Астрономы единодушно заявили, что Марс, несомненно, пригоден для обитания существ, подобных нам, но, как можно предположить, я был не в настроении довольствоваться тем, что считал его просто пригодным для жизни. Я не допускал никаких сомнений в том, что он был обитаем. О том, какими существами могут быть эти обитатели, я нашел увлекательное предположение. Разнообразие типов, встречающихся у человечества даже на этой маленькой Земле, делает весьма самонадеянным предположение, что обитатели разных планет не могут характеризоваться более глубокими различиями. Где такие различия, в сочетании с общим сходством с человеком, могут заключаться, будь то в простых физических различиях или в разных ментальных законах, в отсутствии некоторых из великих двигателей страстей у людей или в обладании совершенно другими, были необычными темами, неизменно привлекающими мой разум. Видения Эльдорадо, которыми девственная тайна Нового Света вдохновляла первых испанских исследователей, были скучными и прозаичными по сравнению с предположениями, что было вполне закономерно, когда проблема заключалась в условиях жизни на другой планете.

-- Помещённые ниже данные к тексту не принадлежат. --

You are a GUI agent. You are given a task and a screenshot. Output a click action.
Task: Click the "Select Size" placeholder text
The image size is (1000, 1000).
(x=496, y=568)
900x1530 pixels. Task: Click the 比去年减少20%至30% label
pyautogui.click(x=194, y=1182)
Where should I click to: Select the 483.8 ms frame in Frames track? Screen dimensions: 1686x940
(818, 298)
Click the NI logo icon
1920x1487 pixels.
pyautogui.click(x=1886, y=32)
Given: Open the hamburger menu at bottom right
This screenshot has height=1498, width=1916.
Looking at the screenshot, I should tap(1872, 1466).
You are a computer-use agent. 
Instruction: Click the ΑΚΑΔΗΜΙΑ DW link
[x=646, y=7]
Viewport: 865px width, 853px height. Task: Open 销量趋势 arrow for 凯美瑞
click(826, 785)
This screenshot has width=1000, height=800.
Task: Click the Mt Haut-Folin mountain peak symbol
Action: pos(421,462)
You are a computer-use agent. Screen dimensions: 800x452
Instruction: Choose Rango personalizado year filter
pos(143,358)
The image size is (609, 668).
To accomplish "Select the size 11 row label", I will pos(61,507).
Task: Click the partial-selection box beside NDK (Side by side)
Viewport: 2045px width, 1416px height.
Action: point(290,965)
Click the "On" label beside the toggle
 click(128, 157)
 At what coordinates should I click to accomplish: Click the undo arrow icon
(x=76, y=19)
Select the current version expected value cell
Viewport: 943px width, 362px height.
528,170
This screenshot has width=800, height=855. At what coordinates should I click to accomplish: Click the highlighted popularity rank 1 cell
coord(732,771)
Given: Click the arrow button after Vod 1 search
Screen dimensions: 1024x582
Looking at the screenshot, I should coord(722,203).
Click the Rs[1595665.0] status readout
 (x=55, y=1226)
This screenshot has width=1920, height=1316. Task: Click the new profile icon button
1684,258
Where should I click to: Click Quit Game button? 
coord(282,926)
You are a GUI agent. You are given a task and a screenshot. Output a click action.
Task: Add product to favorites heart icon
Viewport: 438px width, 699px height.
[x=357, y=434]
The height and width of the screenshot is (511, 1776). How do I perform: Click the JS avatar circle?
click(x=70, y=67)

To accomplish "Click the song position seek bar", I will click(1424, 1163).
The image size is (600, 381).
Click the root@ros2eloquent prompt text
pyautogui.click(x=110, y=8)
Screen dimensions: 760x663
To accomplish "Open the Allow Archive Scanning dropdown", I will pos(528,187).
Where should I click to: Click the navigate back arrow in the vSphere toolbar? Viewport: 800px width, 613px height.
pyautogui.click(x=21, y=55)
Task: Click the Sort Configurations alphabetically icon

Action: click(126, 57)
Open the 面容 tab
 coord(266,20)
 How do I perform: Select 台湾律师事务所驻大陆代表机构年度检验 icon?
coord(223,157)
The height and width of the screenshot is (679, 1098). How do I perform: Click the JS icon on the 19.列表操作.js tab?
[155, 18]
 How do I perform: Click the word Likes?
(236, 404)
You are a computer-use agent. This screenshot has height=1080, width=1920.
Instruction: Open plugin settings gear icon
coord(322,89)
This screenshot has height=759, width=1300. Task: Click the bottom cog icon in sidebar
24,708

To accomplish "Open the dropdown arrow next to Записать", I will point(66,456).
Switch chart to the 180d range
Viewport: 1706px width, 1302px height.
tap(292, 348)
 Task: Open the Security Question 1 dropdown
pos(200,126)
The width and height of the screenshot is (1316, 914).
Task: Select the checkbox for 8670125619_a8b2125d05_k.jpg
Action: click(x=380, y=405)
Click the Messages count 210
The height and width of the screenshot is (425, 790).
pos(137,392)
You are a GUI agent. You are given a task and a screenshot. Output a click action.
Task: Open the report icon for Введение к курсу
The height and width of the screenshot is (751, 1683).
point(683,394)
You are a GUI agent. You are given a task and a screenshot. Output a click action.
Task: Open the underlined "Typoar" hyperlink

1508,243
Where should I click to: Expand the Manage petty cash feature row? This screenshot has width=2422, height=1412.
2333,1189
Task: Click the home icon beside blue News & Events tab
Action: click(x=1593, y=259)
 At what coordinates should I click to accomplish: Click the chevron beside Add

Это было время года, когда Марс наиболее благоприятен для наблюдения, и, стремясь не потерять ни часа драгоценного времени года, я провел большую часть нескольких ночей подряд в обсерватории. Я полагал, что сделал несколько оригинальных наблюдений относительно направления побережья Земли Кеплера между полуостровом Лагранжа и заливом Кристи, и именно на это место были особо направлены мои наблюдения.
На четвертую ночь другая работа задержала меня в кресле наблюдателя до полуночи. Когда я настроил прибор и впервые взглянул на Марс, я помню, что не смог сдержать возгласа восхищения. Планета была довольно яркой. Она казалась ближе и больше, чем я когда-либо видел ее прежде, и ее необычный румянец был еще более поразительным. За тридцать лет наблюдений я не припомню ни одного случая, когда отсутствие выбросов в нашей атмосфере совпадало бы с такой безоблачностью в атмосфере Марса, как в ту ночь. Я мог ясно различить белые массы пара на противоположных краях освещенного диска, которые являются туманами его рассветов и вечеров. Снежная громада Маунт-Холла на фоне земли Кеплера вырисовывалась с удивительной четкостью, и я мог безошибочно различить голубой оттенок океана Де-Ла-Рю, омывающего его подножие, – удивительное зрелище, в действительности часто наблюдаемое астрономами, хотя я никогда раньше не делал этого к своему полному удовольствию.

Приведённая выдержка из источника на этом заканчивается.